Presently, only New South Wales has adopted such ethical rules for multidisciplinary practices. All other Australian states and territories prohibit multidisciplinary practice, although Australian legal commentators have recognized that the multidisciplinary practice debate seems to be gaining momentum.
Closer to home, the District of Columbia’s Rules of Professional Conduct permit partnership and fee sharing between lawyers and non-lawyers, as long as such partnerships provide only legal services. These rules require that all members, lawyers and non-lawyers, with managerial authority bind themselves to the rules of professional conduct. Lawyers with a financial interest or managerial authority take responsibility for their non-lawyer colleagues and these conditions be set forth in writing. Ernst and Young recently joined forces with a local law firm in the District of Columbia to establish the first true multidisciplinary practice in the United States.

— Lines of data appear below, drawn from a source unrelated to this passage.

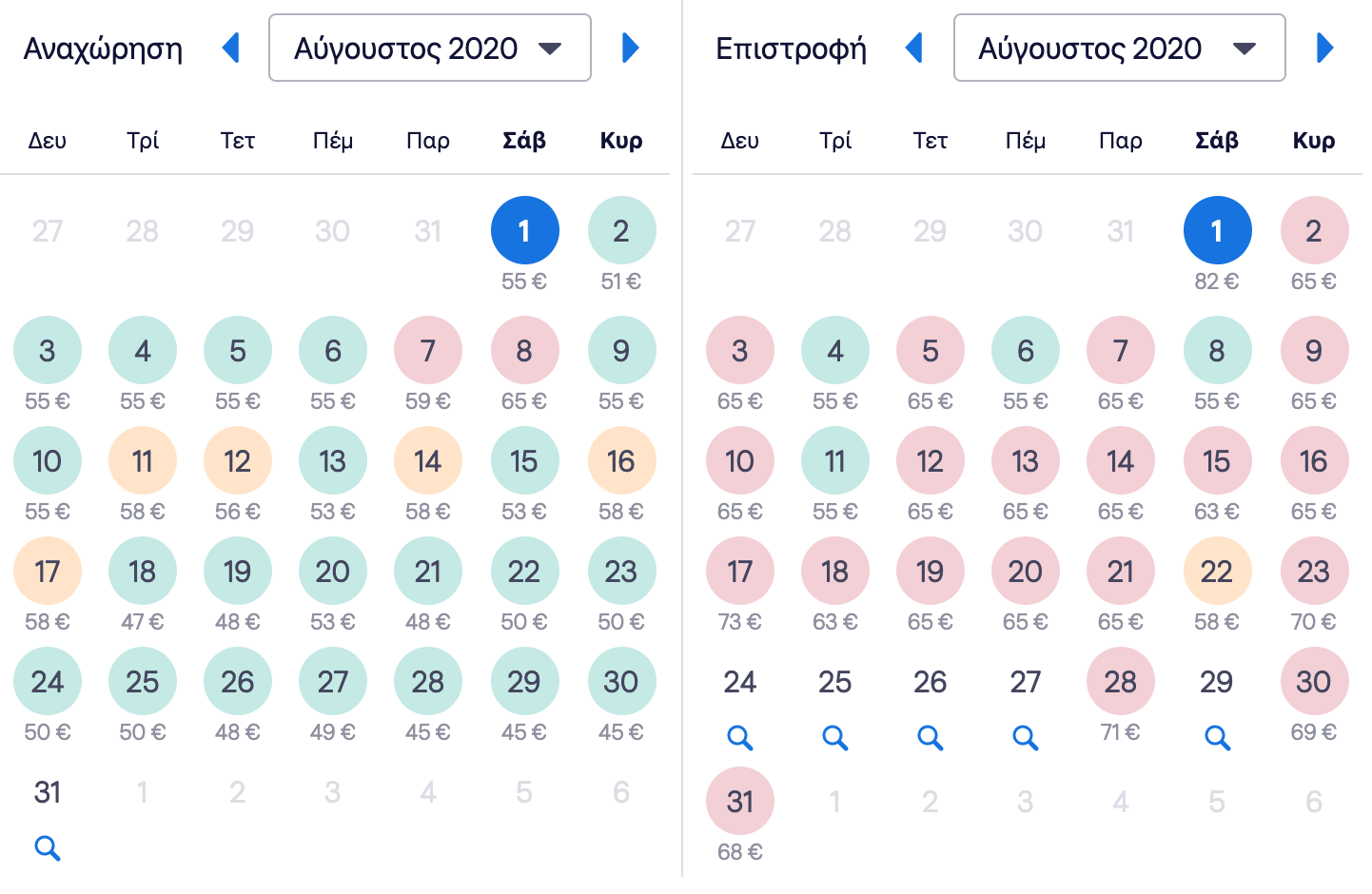Open the Αναχώρηση month dropdown

point(430,48)
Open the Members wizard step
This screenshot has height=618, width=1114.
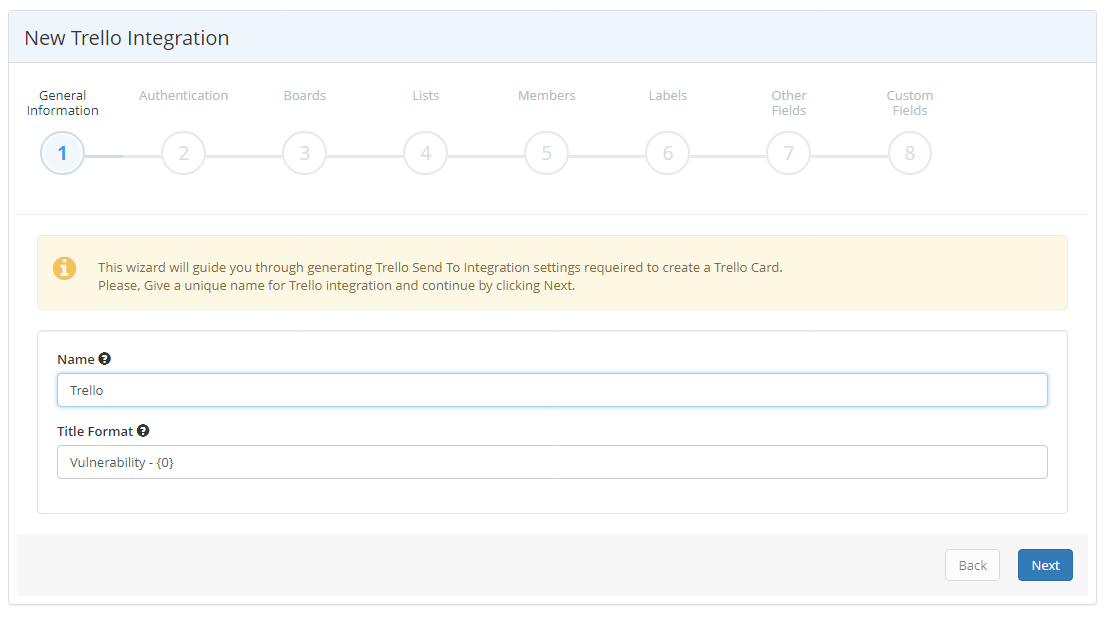point(546,95)
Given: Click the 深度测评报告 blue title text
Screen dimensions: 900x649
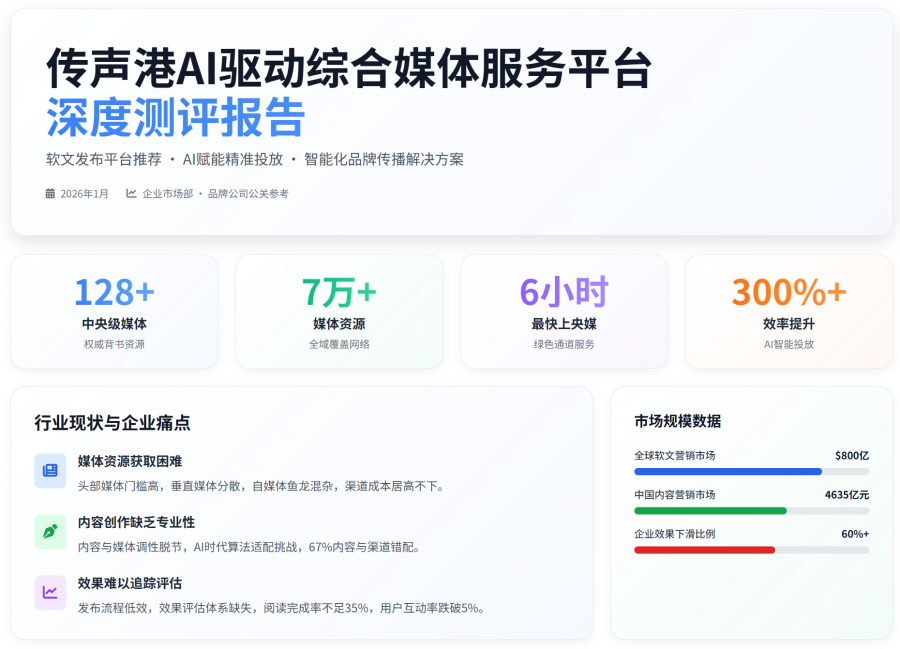Looking at the screenshot, I should (175, 118).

What is a true multidisciplinary practice? Haven’t accounting and insurance firms throughout the United States been engaged in multidisciplinary practice for quite some time now? Both industries employ attorneys, have been recruiting law school graduates in droves and, despite disclaimers, have been providing services that are legal in nature for several years. Moreover, informal multidisciplinary practices (referral networks without fee sharing) have existed in the United States for decades. If this is the case, the question is: Why the sudden interest and who will benefit from changes in the law? The risk and benefit analysis of multidisciplinary practice has just begun and must be allowed to run its course. Advocates and opponents must be scrutinized for their self-interests so that, in the long run, the consumers are best served.
If multidisciplinary practice becomes reality, how do we, as lawyers, deal with it? The ABA Commission suggests that amendments to the Model Rules of Professional Conduct should provide that non-lawyers in multidisciplinary practice may not deliver legal services, lawyers in a multidisciplinary practice are bound by the rules of professional conduct, the rules of professional conduct apply identically to law firms and multidisciplinary practices, all clients of multidisciplinary practices are treated as the lawyer’s clients for conflict of interest purposes, and client funds for legal services are segregated from other funds. The ABA Commission also has offered proposed models for multidisciplinary practices.”
The multidisciplinary practice is here to stay. It is in its infancy and will need to evolve into maturity. This will happen whether the chiropractic profession embraces it or attempts to degrade it. This is one moment in history where we can clearly set our own course. We can chose if we take the helm and direct it toward our dream, or sit back and again allow others to define who and what we are.